(What to do):
1. Using the article on AOL and digital music, decide whether each statement agrees with it: (a) AOL has 27 million paying online customers; (b) Kevin Conroy came to AOL Music from Warner Music; (c) Napster plans a secure subscription service by summer. Answer yes or no for each and quote the deciding words.
2. Extend the article on AOL and digital music, picking up after its final sentence.

(Source extract):
══════

AOL, Pop Star - Company Business and Marketing
Industry Standard, The, March 19, 2001 by Hane C. Lee
As Napster fights for its life, AOL Time Warner quietly prepares to rule digital music.
NAPSTER IS TRYING, REALLY IT IS. That's the message coming out of the beleaguered song-swapping service, where executives, lawyers and engineers are scrambling to fend off legal attacks while they fashion a secure subscription service by summer.
But they aren't alone. A gaggle of opportunists - from obscure startups to major music labels - are building music-subscription services of their own. And in the race to dominate the post-Napster world of digital music distribution, one contender stands out: AOL Time Warner.
The media behemoth is sitting pretty - and not just because it owns Warner Music, one of the five biggest record labels. With 27 million paying online customers, AOL has the whole online subscription thing down. The company recently hired Kevin Conroy, former chief marketing officer and president of new technology at major label BMG, to head up the AOL Music division. Add to that the marketing muscle that comes with owning a plethora of media outlets, a leading cable operator and one of the Net's most popular MP3 players, and you've got all the elements of a digital music powerhouse.
AOL Time Warner officials won't give specifics on the company's music-subscription plans. But a study commissioned by AOL late last year [see bottom chart] suggests that it is working on a service that would let consumers stream music from a central server and download a limited number of songs. Conroy declines to comment on the study, saying only that "AOL Music is focused on creating a single integrated platform that will make it easier and more convenient for consumers to discover, experience and own music across our properties."

══════

(Material provided):
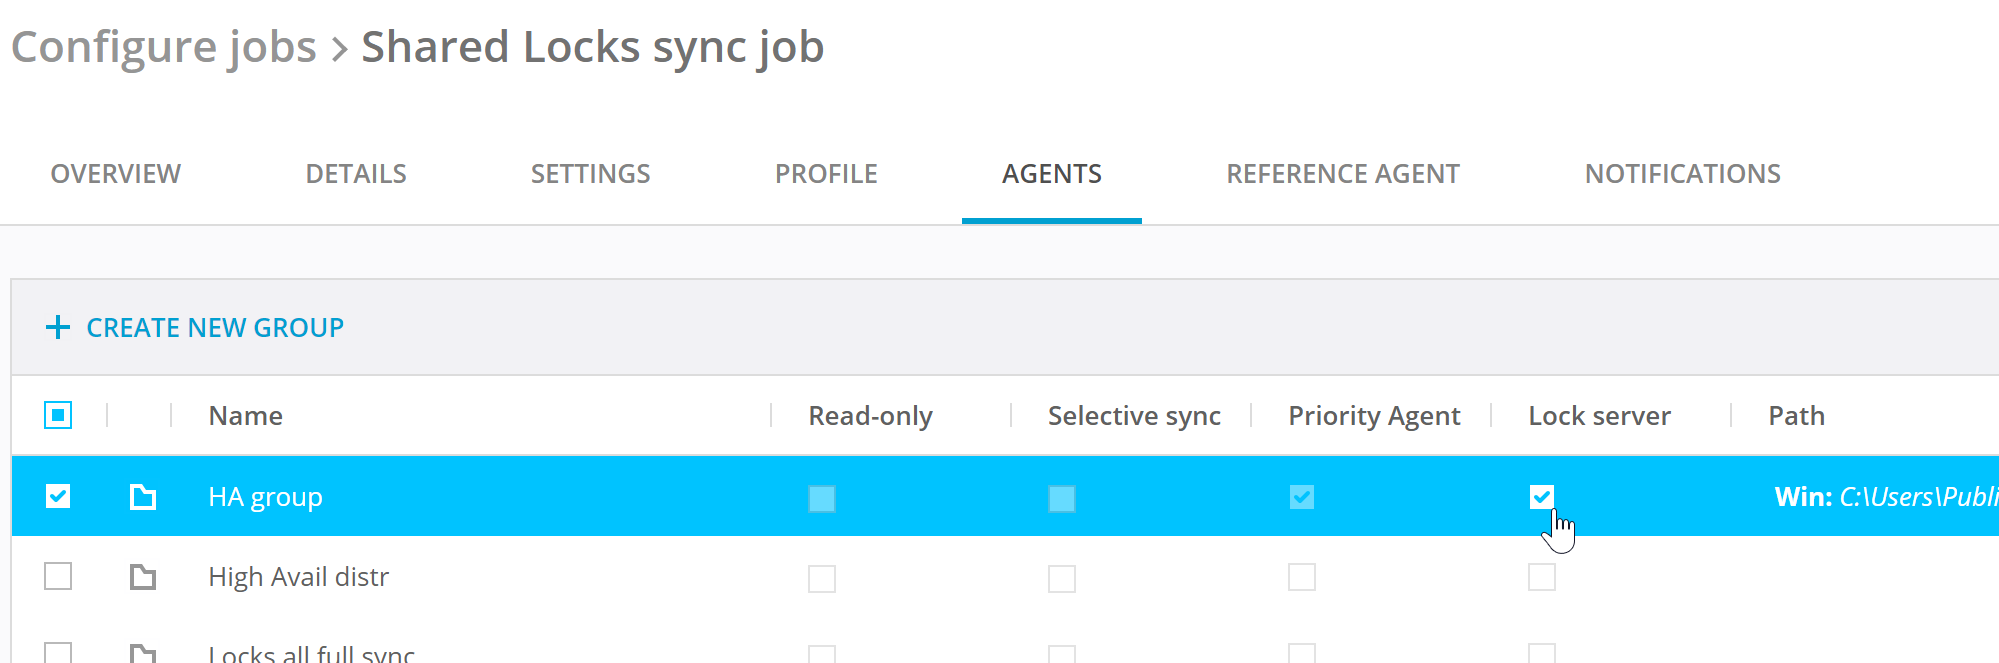
Task: Click the High Avail distr folder icon
Action: [x=143, y=577]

══════

(Solved tasks):
1.
(a) Yes: "With 27 million paying online customers, AOL has the whole online subscription thing down."
(b) No: "former chief marketing officer and president of new technology at major label BMG"
(c) Yes: "they fashion a secure subscription service by summer"

2.
That's exactly what AOL members want, according to the poll of 461 subscribers conducted by the Benenson Strategy Group. Forty percent of the respondents said they'd try a music subscription service - especially if it offers the kind of variety that made Napster the darling of 60 million users.
But even Napster isn't delivering that variety now. Last week the Redwood City, Calif., company bowed to legal pressure and began filtering copyrighted songs. The move came just hours before U.S. District Judge Marilyn Hall Patel issued an injunction setting ground rules the labels and Napster must follow to wipe the system. It's the end of Napster as we've known it.
The filesharing outlaw's popularity was due largely to the breadth of its library, which until last week included virtually any song ever recorded. A service that offers only a portion - including Napster and Bertelsmann, the BMG parent funding Napster's development of a subscription model - will have a hard time attracting a critical mass of users.
Not surprisingly, AOL Time Warner is at work hammering out deals with its own music subsidiary, Warner Music Group, and with the other four major labels: BMG, EMI, Sony and Universal. The key to a comprehensive service could well be AOL's Conroy, who lends automatic credibility to the project. "He really understands and has sensitivity to copyright and content and the need to explore new avenues to distribute music," says Fred Davis, a partner with entertainment law firm Davis, Shapiro & Lewit and son of Arista Records founder Clive Davis.
In other words, Napster: Watch your back.
It's All About Distribution
The major labels are preparing
their own subscription services.
LABEL DEAL TO LAUNCH
BMG Pledged to contribute catalog to July
a secure version of Napster
EMI Signed deal with music-subscription End of March
startup Streamwaves
Sony Developing joint service with Universal Summer
Universal Working with Sony; willing to sign Summer
on with a secure Napster
SOURCE: COMPANIES LISTED
The Next Napster?
Last fall America Online commissioned a study to gauge interest in a possible music subscription service.
HOW THE BUSINESS WAS DESCRIBED: "The service will let you play music, organize the music you want to listen to or share it with others online with a few simple clicks of your mouse. This service is a fast, easy way of opening the world of online music to you and lets you keep and manage the music you like all in one place and listen to it easily. This service would be completely legal."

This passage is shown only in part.